Pour la DGCL, ce dernier est fondé sur des travaux scientifiques qui "en ont démontré la pertinence". Mais, il possède des "limites, reconnaît-elle. Dans un rapport remis au Parlement en 2019, le gouvernement admettait que les communes de moins de 500 habitants connaissent "des surcoûts potentiels" non pris en compte. Et qu'avec un plafond fixé à 2, les charges des villes de plus de 200.000 habitants ont tendance à être sous-estimées (voir notre article de décembre 2019). Au-delà, le coefficient logarithmique est pertinent en général, mais certaines communes ayant des équipements particuliers peuvent être pénalisées par son application, relève de son côté Marie Ducamin.
Base permanente des équipements
Il est "l'indicateur le plus fiable des charges de centralité, en l'absence d'une base de données exhaustive et juridiquement opposable des équipements publics collectifs locaux par commune", conclut la DGCL. Pourtant, ce fichier existe : la base permanente des équipements (BPE) constituée par l'Insee au 1er janvier 2021 recense 2,4 millions d'équipements (sportifs, culturels, touristiques, en matière de transport, d'éducation, de soins..., mais aussi les commerces). Reste que, comme le fait remarquer France urbaine, "le chemin à parcourir est important entre le fait de documenter le nombre d’équipement par communes et le fait d’apprécier la charge qu’il génère pour un budget local".
"Une forme de simplification des critères est attendue", souligne Marie Ducamin.

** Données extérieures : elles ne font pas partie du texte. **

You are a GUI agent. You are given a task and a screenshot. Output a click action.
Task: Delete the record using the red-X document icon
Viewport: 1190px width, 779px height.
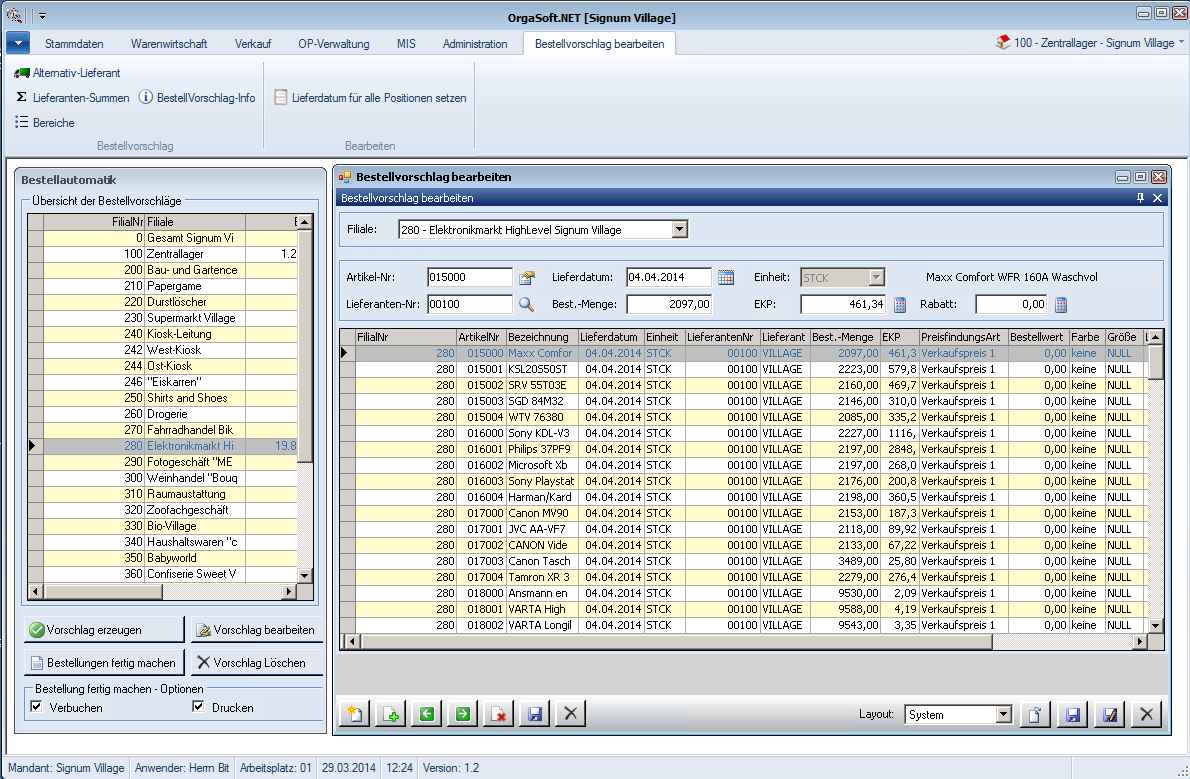pos(499,714)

La présidente de l'Agence France locale relève que l'exercice est toutefois compliqué, parce que "les réalités communales sont très diverses, y compris au sein d'une même strate". Au-delà, il n'existe pas un modèle unique de développement des territoires, analyse Irène Félix. "Certains territoires possèdent un centre et une périphérie, mais d'autres choisissent un modèle davantage en réseau." Elle ironise : "Nous cherchons le graal, qui serait la plus grande justesse dans la répartition des dotations." Et de conclure : "Je ne suis pas sûre qu'il existe."
Les membres du CFL passeront lors de leur prochaine réunion, le 12 mars, à l'examen des critères de ressources servant à la répartition de la DGF. L'objectif étant de parvenir à des propositions de réforme de la DGF pour le début de l'été.